La crisis energética que vive el país, no fue un impedimento para mostrar una programación de lujo en las pantallas inflables situadas en diferentes puntos de la ciudad.
Dentro del concurso se encuentra la sección de cortometrajes de ficción que compiten por el premio Lucía. Un total de veinte fueron las obras seleccionadas para concursar en este apartado y variadas fueron las temáticas abordadas por las diferentes piezas provenientes de diversos países, especialmente Cuba, abordando temas vinculados con la realidad del país.

El último juego del realizador Daniel Chile de Cuba, fue la obra merecedora del premio Lucía en este apartado. En ella, un niño de 12 años está a punto de abandonar el país junto a sus padres, pero sus amigos del barrio le proponen realizar un último juego que puede comprometer su viaje.
Se destaca el trabajo actoral de los niños que, con naturalidad, dan la fuerza dramática necesaria a la historia que está contada de manera lineal sin grandes pretensiones en su realización. Pero que logra exponer distintos matices en la historia, el tratamiento temático y el referido quehacer de los actores.

La mención especial recayó en el cortometraje Primera enseñanza de las realizadoras Aria Sánchez y Marina Meira de Cuba. Donde, un grupo de compañeros de escuela, aprovechan la oportunidad perfecta, para silenciar definitivamente la voz de Daniela su compañera de estudios.
Se destaca la utilización de la cámara y la fotografía que juegan un papel muy importante para mostrar el enrarecido ambiente del lugar, la escuela.
Otras muchas obras cubanas quedaron dentro de la selección oficial, con una narrativa cinematográficas y problemáticas diferentes, a veces en tonos humorísticos, críticos, o simplemente sugerentes, pero siempre bordeando los temas de índole social, algunos basados en hechos reales.
Muchas fueron las obras de otras latitudes seleccionadas para el concurso, quizás no ricas por tener novedosas propuestas en su realización, pero sí de mucho valor por su temática, donde se destacan.

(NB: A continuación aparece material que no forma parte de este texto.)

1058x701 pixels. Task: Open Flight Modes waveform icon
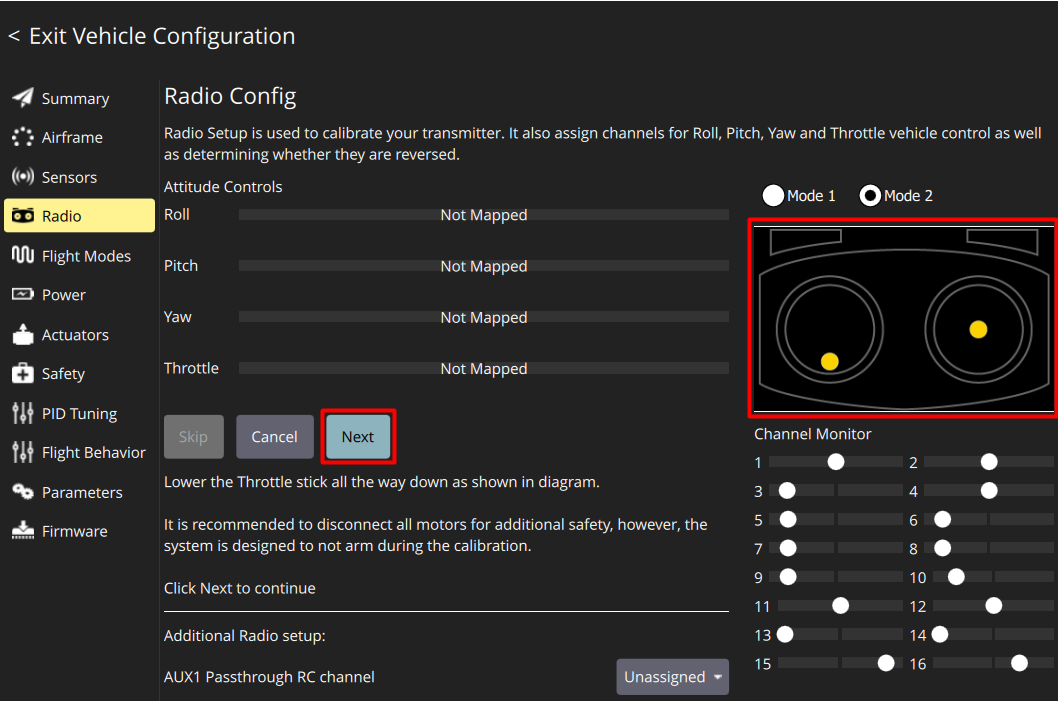coord(21,255)

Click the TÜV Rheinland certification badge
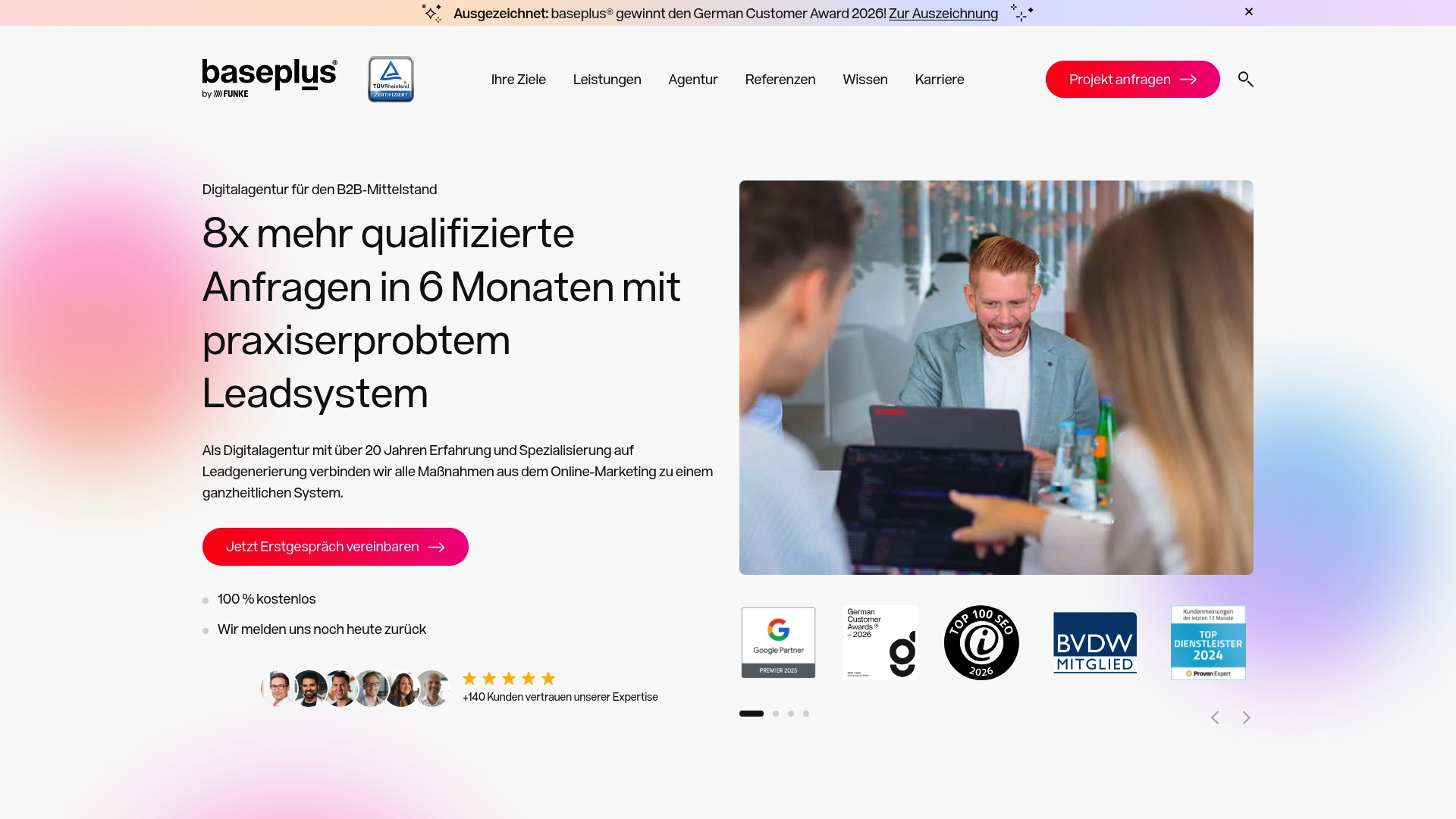coord(390,79)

Cubeta del realizador Joan Barahoma, que nos muestra una realidad rural, por la falta de agua, que dificulta la vida cotidiana y los obliga a un consumo mínimo del líquido, por la cual tienen que pagar al propietario de un lejano pozo.
Historia corta, sin diálogos, de convencional realización, sin pretensiones cinematográficos, donde la imagen lleva el peso de la trama que nos deja ver claramente la vida en esa alejada zona de campo.
Amor chiquito de los realizadores Goretti Ripkies e Iván Ripkies. A través de un amor de niños en la escuela, de las reglas morales existentes y del abuso de género que viven en su casa, llevan a la pequeña a tomar una determinación anticipada de la vida, no enamorarse.
Una historia plana, nada pretenciosa como realización que podíamos catalogar de vieja y quizás cursi, pero con un mensaje sobre la violencia doméstica vista a través de los niños, que hacen cambiar su visión del futuro.

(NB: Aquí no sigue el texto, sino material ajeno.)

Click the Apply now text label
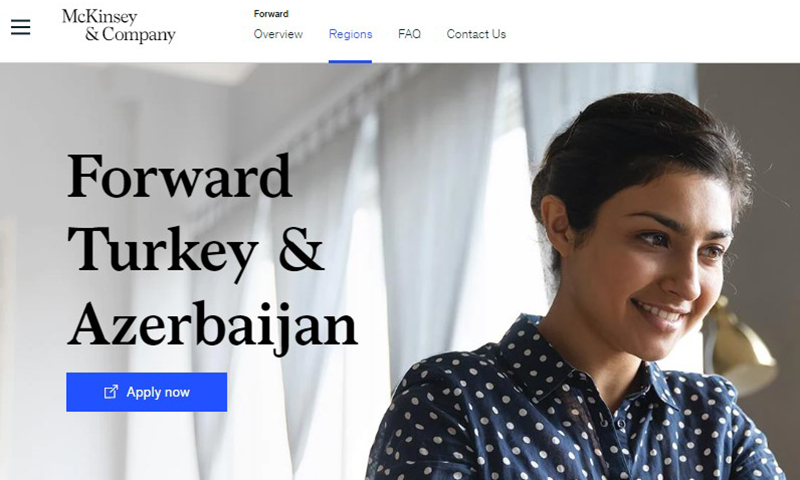Screen dimensions: 800x480 click(x=158, y=392)
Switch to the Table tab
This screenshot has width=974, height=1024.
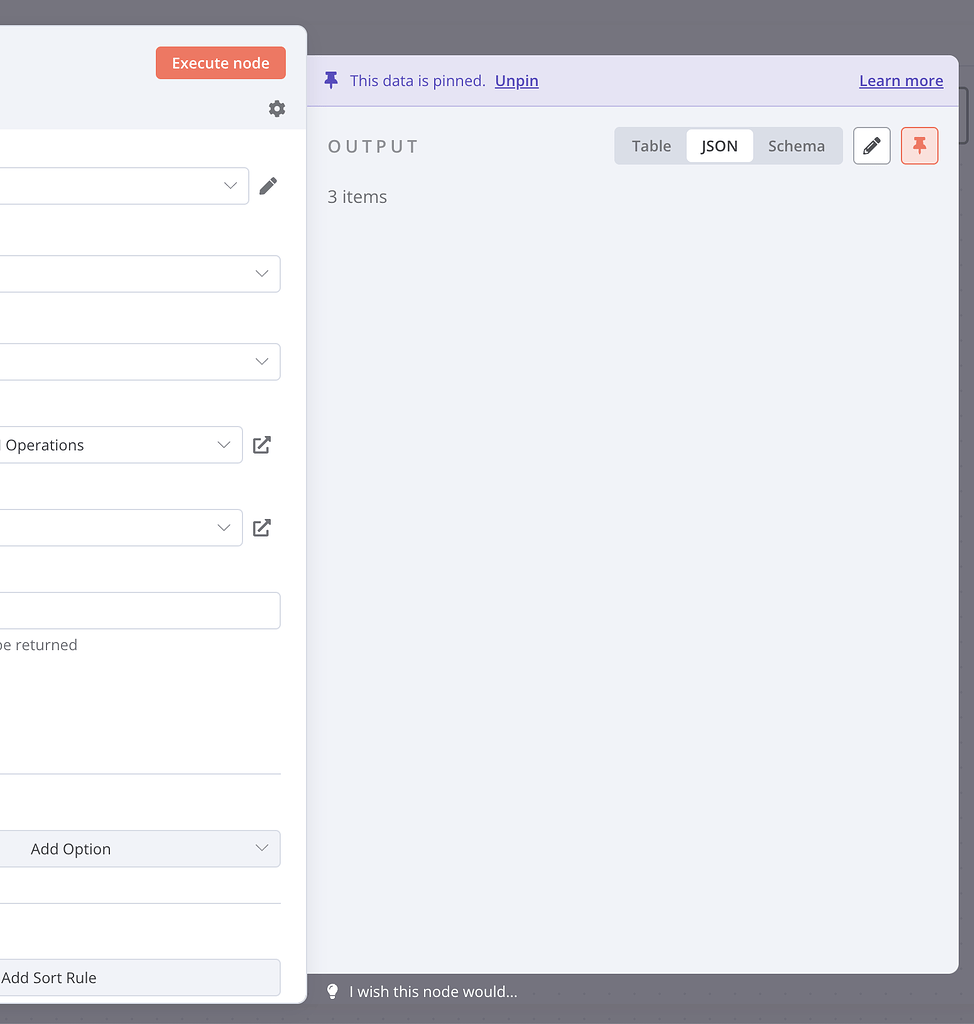pos(651,145)

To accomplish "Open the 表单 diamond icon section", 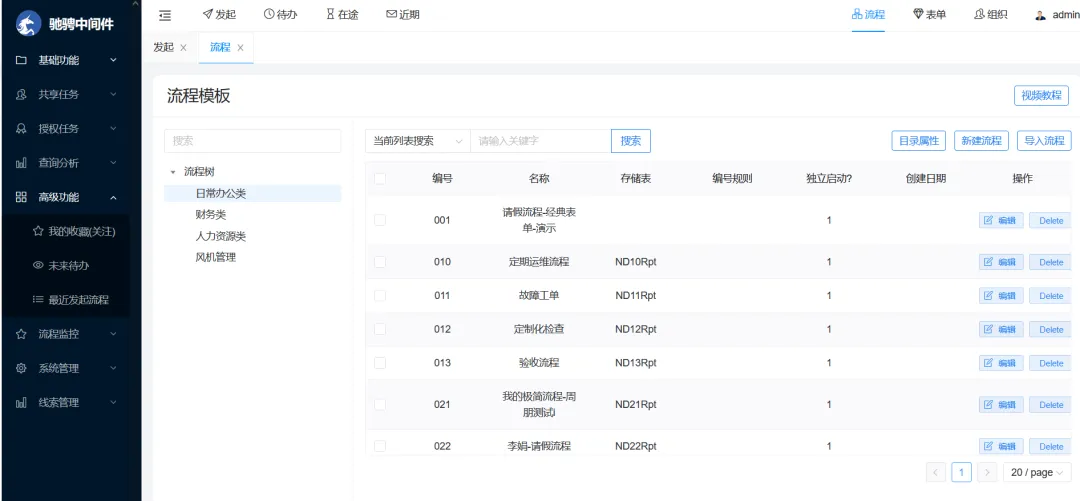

Zahra del realizador Hadi Shatat nos muestra la discriminación a la que es sometida una mujer sola y embarazada en un país árabe, que, al ser despedida de su trabajo por su situación personal y social, es encarcelada por defender sus derechos.
Una vez más está presente la discrimación de la mujer y sus derechos en medio de una sociedad machista y rígida. Historia bien contada de una realización convencional pero convincente.

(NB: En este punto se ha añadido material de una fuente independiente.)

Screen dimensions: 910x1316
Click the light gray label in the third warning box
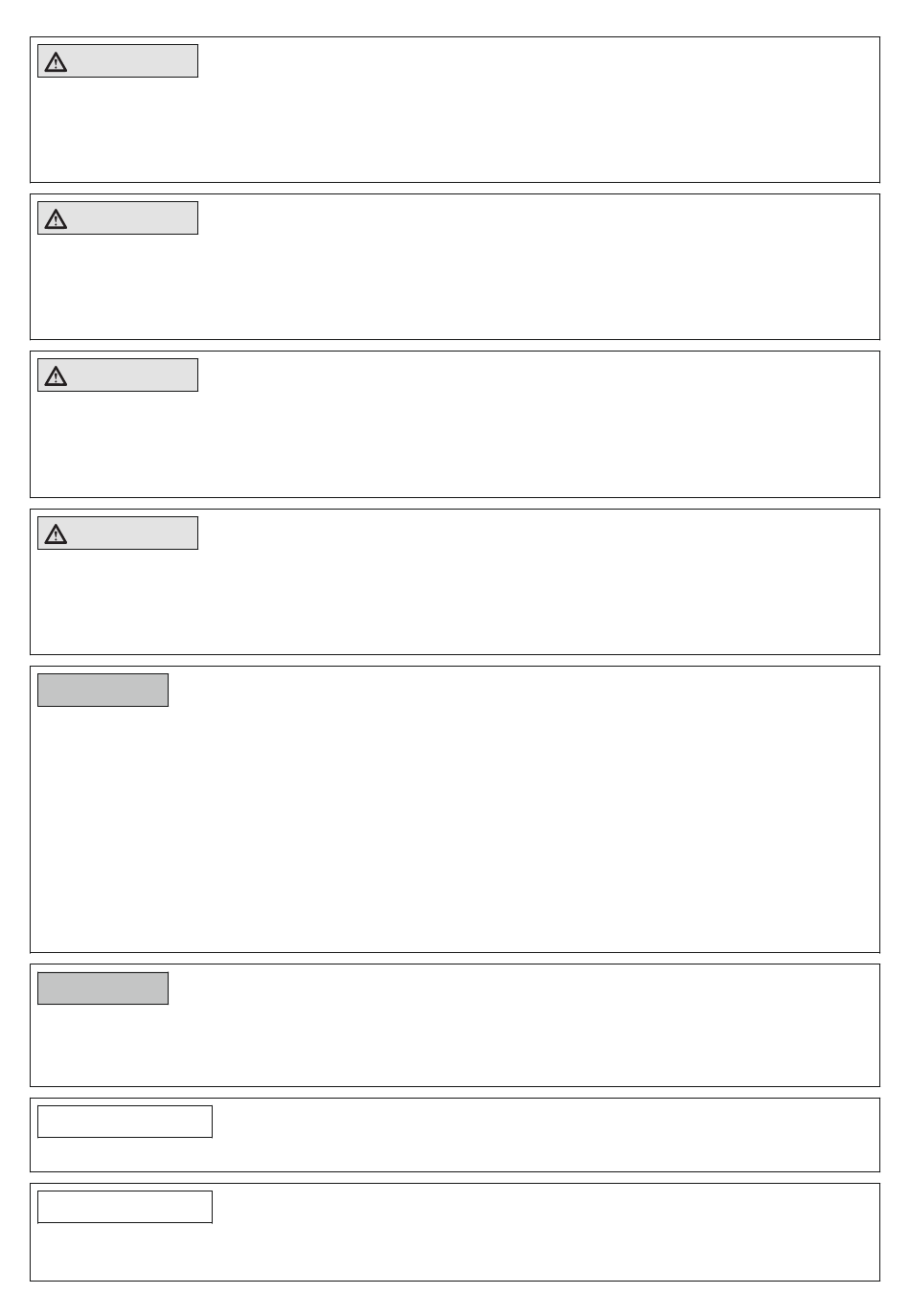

Muchos otros serían los ejemplos para decir que el cortometraje de ficción sigue marcando con fuerza su presencia en los festivales de cine. En el futuro muchos de sus realizadores, estarán estrenado su ópera prima de largos de ficción. Hay historias para contar.
Muchas de las obras presentadas fueron realizadas por productoras de cine independiente, afianzando su presencia en los diferentes eventos cinematográficos y ocupando importantes espacios en la cinematografía nacional.
La exhibición de estos veinte cortometrajes dentro de la programación del Festival de Cine de Gibara posibilitó que los espectadores pudieran apreciar las maneras de narrar de realizadores muy jóvenes, los que encuentran en la producción de cortometrajes una experiencia para su quehacer en el ámbito audiovisual.
Historias mínimas, capacidad de síntesis y confección de argumentos donde se mezcla el suspenso y la sugerencia, son algunos de los derroteros de las obras incluidas en este apartado. Posibilidad de ampliar los territorios de la creación audiovisual a través del cortometraje.